Wikipedia
Bird's Nest Fern, also known as the Nest Fern, Mountain Sulphur, Crown Fern, is a perennial, shady herbaceous foliage plant of the genus Nest Fern in the family Ferocactaceae.
Bird's Nest Fern
Chinese Name: Bird's Nest Fern
External Name: Neottopteris antiqua
Alias: Nest Fern, Mountain Sulphur Fern, Crown Fern
Dichotomous Names: Great Scale Nest Fern
Boundary: Kingdom Botany
Portal: Brachiophora
Family: Ferns
Class: Ferns
Elements: Ferns
Phyllaceae: Ferns
Phytophore: Ferns p>
Order: Ferns
Family: Fernaceae
Genus: Nest Fern
Region: Korea, Japan, Taiwan, Hainan, Yunnan
Morphological Characteristics
Bird's Nest Fern is a medium-sized epiphytic fern, with the shape of the plant in the form of a funnel or bird's nest, and the plant height of 60-120 centimeters.
Bird's Nest Fern(20 pictures)
The rhizome is short and erect, and the stalk is robust and densely packed with large spongy fibrous roots, which can absorb a lot of water. Leaves are clustered, radially arranged at the top of the rhizome, hollow as a nest-shaped structure, capable of collecting fallen leaves and bird droppings; leathery leaves are broadly lanceolate, about 100 centimeters long, 9-15 centimeters wide in the middle, smooth on both sides, and slightly elevated on both sides of the leaf veins. Sporangium group long strip, born in the leaf dorsal lateral veins on the upper side of the blade up to 1/2.
Origin and distribution
The bird's nest fern is native to tropical subtropical regions, China Guangdong, Guangxi, Hainan and Yunnan and other places are distributed, subtropical other regions are also distributed.
Growth habit
The Bird's Nest Fern is often attached to tree trunks in rainforests or monsoon rainforests or on rocks in the understory. Cluster integration
Bird's Nest Fern (20 pictures)
The nest of the bush can receive a large number of dead branches and leaves, bird droppings and rainwater, which are converted into humus, which can be used as its own nutrients, and can also provide conditions for other tropical epiphytes, such as orchids and other tropical epiphytic ferns, to settle. Its ecological habit is to prefer high temperatures and humidity, and is intolerant of strong light.
Propagation and Cultivation
Bird's Nest Fern
Bird's Nest Fern can be propagated by spore seeding and division. Spore propagation has been widely used as commercial mass production.
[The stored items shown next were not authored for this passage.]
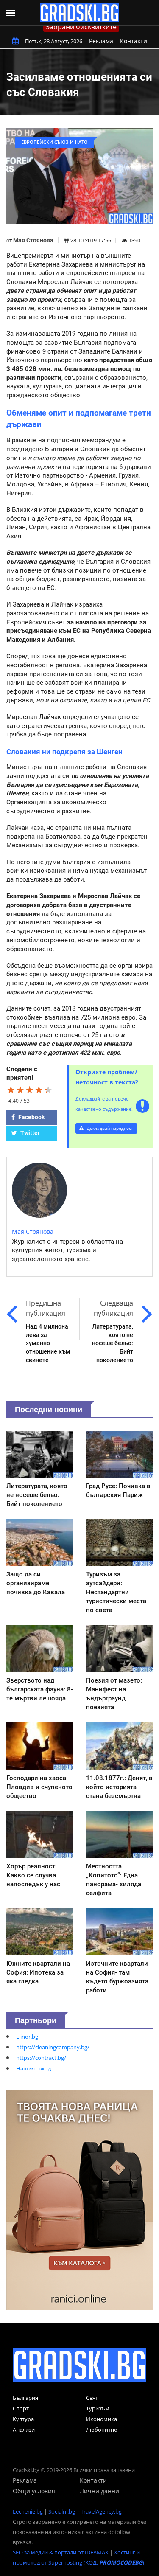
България (25, 2398)
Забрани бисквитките (81, 26)
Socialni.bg (61, 2511)
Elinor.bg (27, 2036)
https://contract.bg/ (41, 2058)
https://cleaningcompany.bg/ (52, 2047)
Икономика (101, 2419)
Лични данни (99, 2491)
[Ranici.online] (79, 2199)
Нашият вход (33, 2068)
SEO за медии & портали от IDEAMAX (61, 2552)
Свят (92, 2398)
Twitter (29, 1132)
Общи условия (34, 2491)
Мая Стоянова (33, 240)
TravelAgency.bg (101, 2511)
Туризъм (97, 2408)
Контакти (133, 41)
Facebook (31, 1117)
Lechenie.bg (28, 2511)
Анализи (24, 2429)
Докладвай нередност (109, 1128)
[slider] (29, 1089)
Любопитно (101, 2429)
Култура (23, 2419)
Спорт (21, 2408)
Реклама (101, 41)
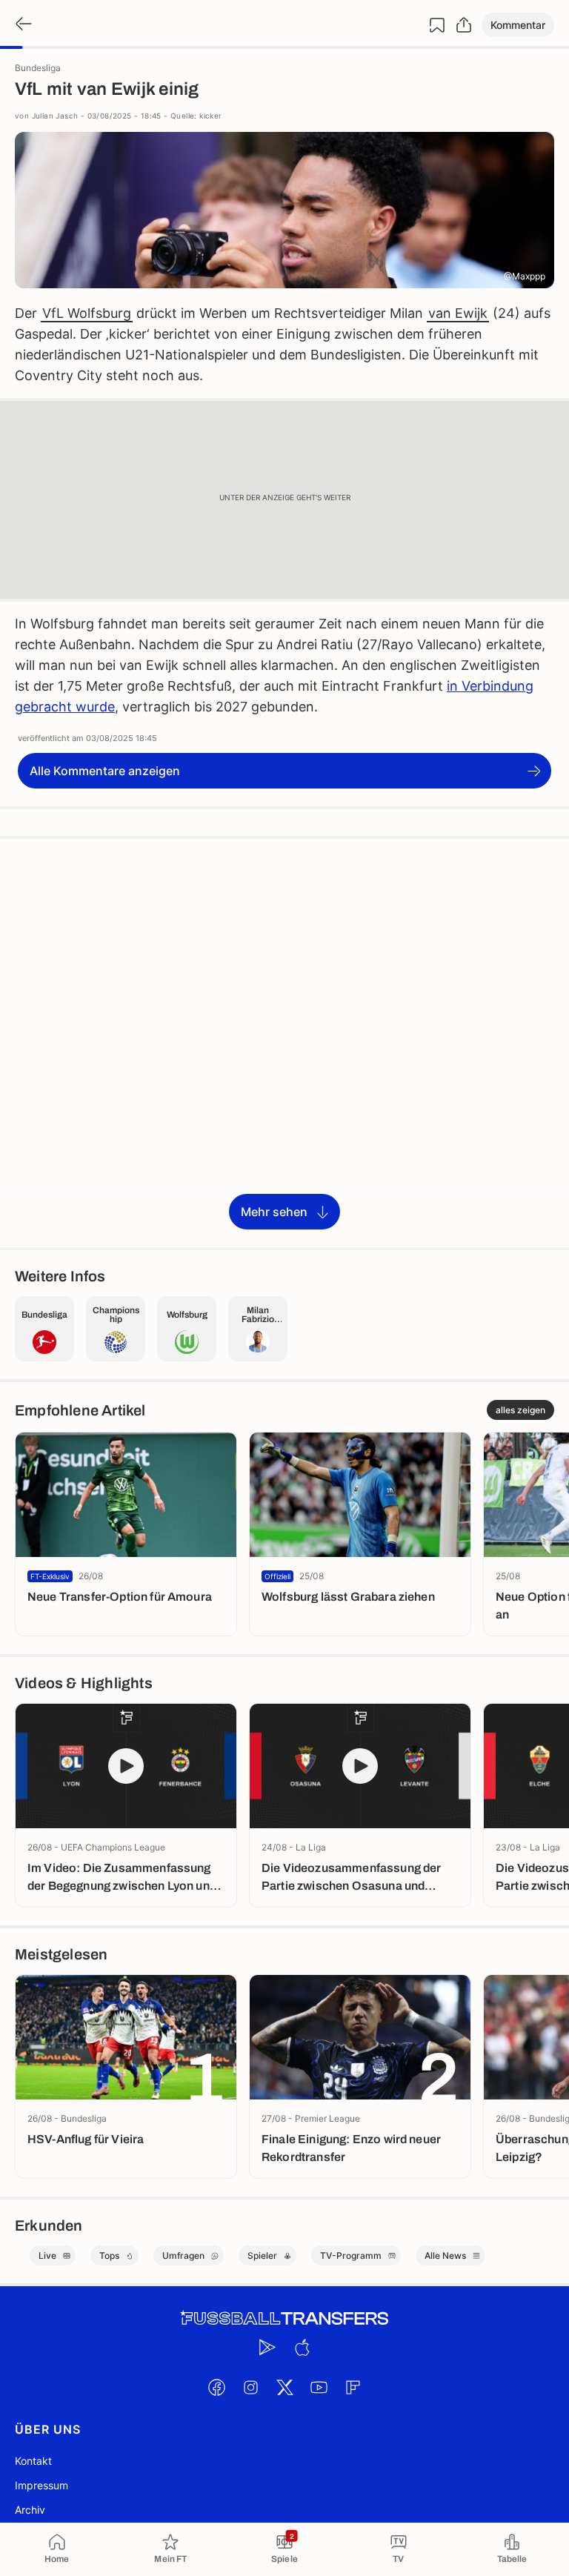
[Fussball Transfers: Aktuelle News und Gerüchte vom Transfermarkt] (284, 2318)
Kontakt (33, 2460)
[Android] (267, 2347)
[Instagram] (250, 2387)
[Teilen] (464, 25)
In general, it can be propagated by division. When the plant grows large, small branches often appear. You can use a sharp knife to slowly cut off the parts of the plant that need to be divided before the new shoots come out in late spring and early summer, and then plant them separately. Bird's nest fern produces fewer branches, less common to use the method of dividing the ionic plants, usually the growth of robust plants in late spring from the base part of the cut into 2-4 pieces, and cut the fronds shortened by 1/3-1/2, so that each piece with part of the fronds and rhizomes, and then individually potted to become a new plant; potted after the potting in the temperature of 20 or more in the semi-shade and the air humidity place maintenance After potted, place the plant in a place with high air humidity and half shade at a temperature above 20 degrees Celsius in order to heal the wound as soon as possible. Cultivation substrate in pots slightly moist, not too wet, otherwise easy to rot. When the new leaves are born can gradually restore the original shape.